*** Excerpt to read ***

The test question displayed a picture of a wagon with only three wheels and asked what was wrong with the wagon. It just so happened that there was a three-wheeled wagon in regular use in my father’s household, which still functioned perfectly well, so he could not identify the problem with the wagon. Needless to say, when I learned this story at a young age, it gave me early ideas about the ways that experience can affect how people perceive and understand the world, and the discussions in recent years of problems with IQ testing, as well as other standardized tests, have only added fuel to this fire. These intellectual proclivities have clearly inspired my research interests and I just recently defended a dissertation at UCR which reflects them.
In my early days in philosophy, I was excited to learn that there is a whole subdiscipline dedicated to how people reason about which actions to take, but became less enthused as I learned that the concerns within it did not resemble my experiences. Within the philosophy of action, the concerns seem to reflect that of people who enjoy economic advantage. The agents described (directly or indirectly) as ideals in this literature are self-complete entities, who consistently resist temptation, retain stable intentions and characters, and have life-defining projects and plans, etc. This focus seems, to my working-class-inspired mind, to ignore some central concerns and ideals for which my background prepared me.

*** End of Excerpt to read ***
*** Supplied material ***

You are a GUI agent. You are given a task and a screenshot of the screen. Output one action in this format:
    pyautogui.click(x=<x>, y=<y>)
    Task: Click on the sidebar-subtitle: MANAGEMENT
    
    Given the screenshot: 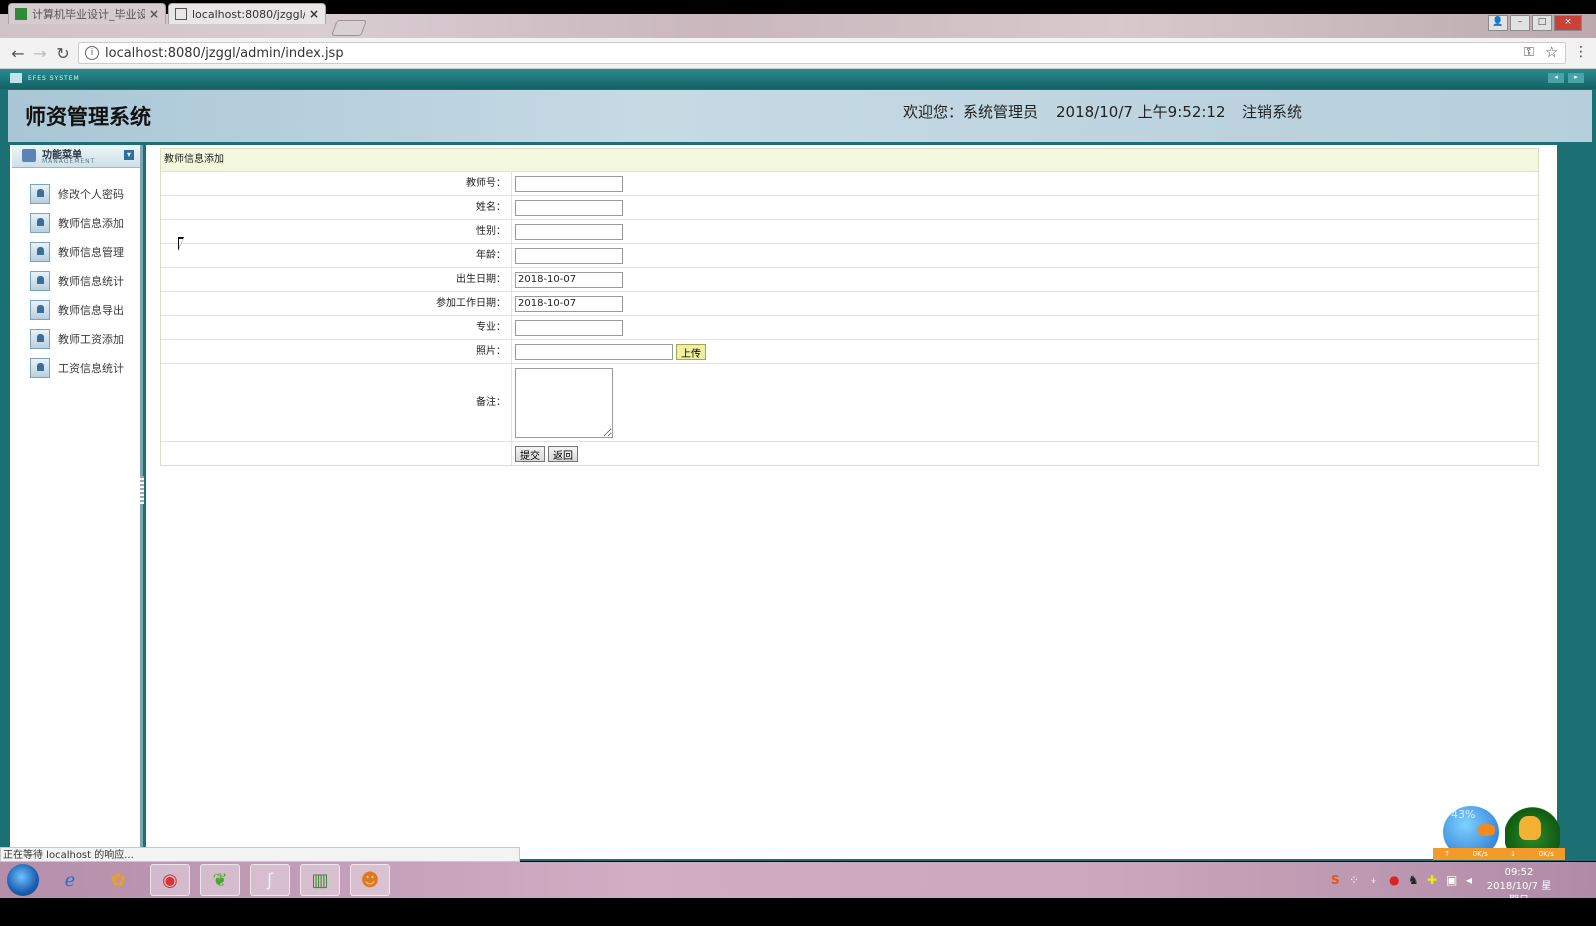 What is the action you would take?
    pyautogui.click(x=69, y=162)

*** End of Supplied material ***
*** Supplied material ***

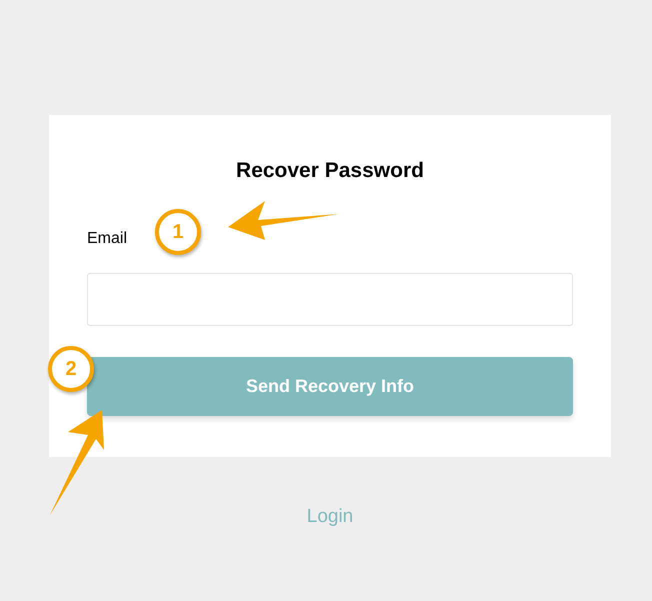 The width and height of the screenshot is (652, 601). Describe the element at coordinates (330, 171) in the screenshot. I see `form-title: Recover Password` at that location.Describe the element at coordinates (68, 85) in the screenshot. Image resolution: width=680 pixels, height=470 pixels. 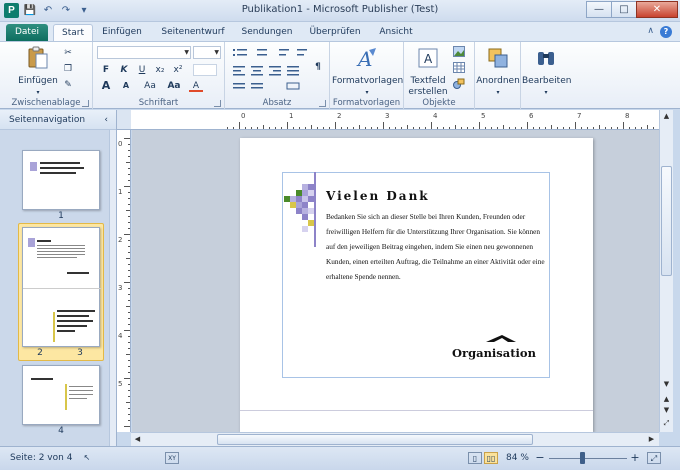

*** End of Supplied material ***

## Work order
Extend the passage on working-class experience and the philosophy of action by writing what comes after its last sentence.

## Answer to the exercise
For the present, however, I don’t plan to criticize the current state of the literature. Not only does it take a significant amount of space to argue for the structural biases that would inform this kind of gap between theory and experience, I just defended a whole dissertation on this topic. Instead, I want to explore what taking up the perspectives of economically disadvantaged agents could add to the dialectic. To that end, I want to propose three concerns which would likely garner more attention were the philosophy of action literature written by people whose backgrounds more resemble my own. In doing so, I am not implying that the current literature could not take up these norms, but I am suggesting that were they to be taken up in a more substantial way, it would help to make that literature more salient to economically disadvantaged agents.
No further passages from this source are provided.